Things I Learnt This Weekend – Southern Script Festival 2011

I can now tick Bournemouth off my ‘Places to see in the UK’ list.

For those of you who don’t know, this weekend just gone was the Southern Script Festival (SSF) in Bournemouth. It was the very first one this year, held at Bournemouth Uni (famous for it’s screenwriting course, among other things) and organised by the students there – which is no mean feat. Considering they had a fair whack of people show up, a free lunch buffet and four rooms to co-ordinate each session between, everyone did a fantastic job. I certainly didn’t feel a hitch in the proceedings so if anything did go catastrophically wrong, they hid it well.

Having met a few students from Bournemouth Uni at the London Screenwriters’ Festival last year and managing to keep in touch via email and the wonderous nature of Twitter, I decided that I’d head down (or is it up?) – the wonderfully cheap price making it an easy sell. It was a fantastic weekend and the weather was gorgeous – I even managed a stroll along the beach after the Festival finished on Saturday!
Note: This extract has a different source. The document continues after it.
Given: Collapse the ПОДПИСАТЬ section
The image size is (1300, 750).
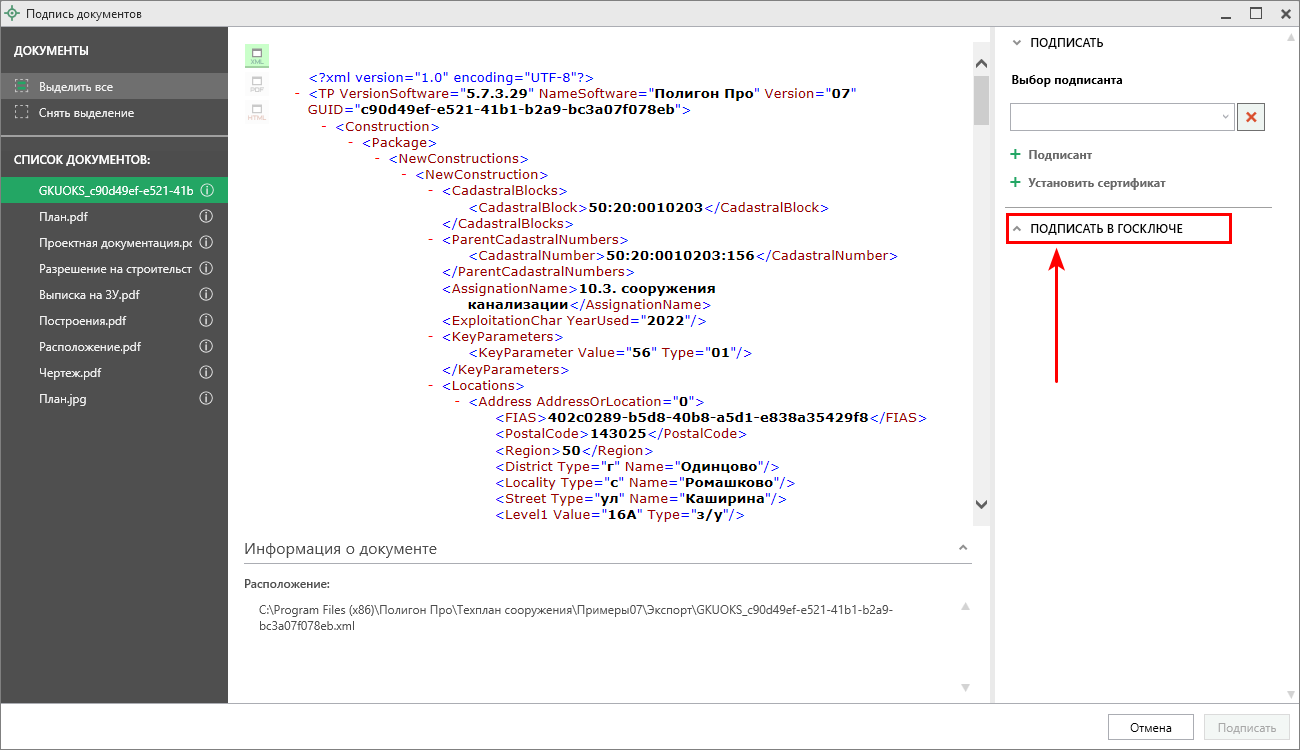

As I Tweeted throughout the event, I was asked to put together a blog about the top ten things I learnt at the Festival.

So, without any further ado:

Top Ten Things I Learnt At The Southern Script Festival This Weekend
(in no particular order)


1. Networking is key.
Networking can be a fearsome beast. It does take awhile to really get into the swing of things properly. I had a huge crash course in introducing myself to strangers (some may say ‘butting in’) at the London Screenwriters’ Festival because I only really knew people from my Twitter family but not in real life. The amount of people I spoke to at SSF who didn’t have business cards or stuck amongst the group of people they knew without branching out was quite high. Most of the industry people I spoke to had business cards, which I swapped for mine but I gave away all of mine over the course of the weekend. I didn’t get as many back as I gave away. It’ll be interesting to see if I actually get any emails from those people or whether my cards gather dust in their bottom drawers.

And never be afraid to ask someone for something. The worst they can say is no and then you’re left exactly where you were but you know not to ask them again. The best they can say is yes and then you’re off and racing. But you never know until you ask!

2. Lucy Hay knows her shit.
(I did kind of know this anyway, but shhh.)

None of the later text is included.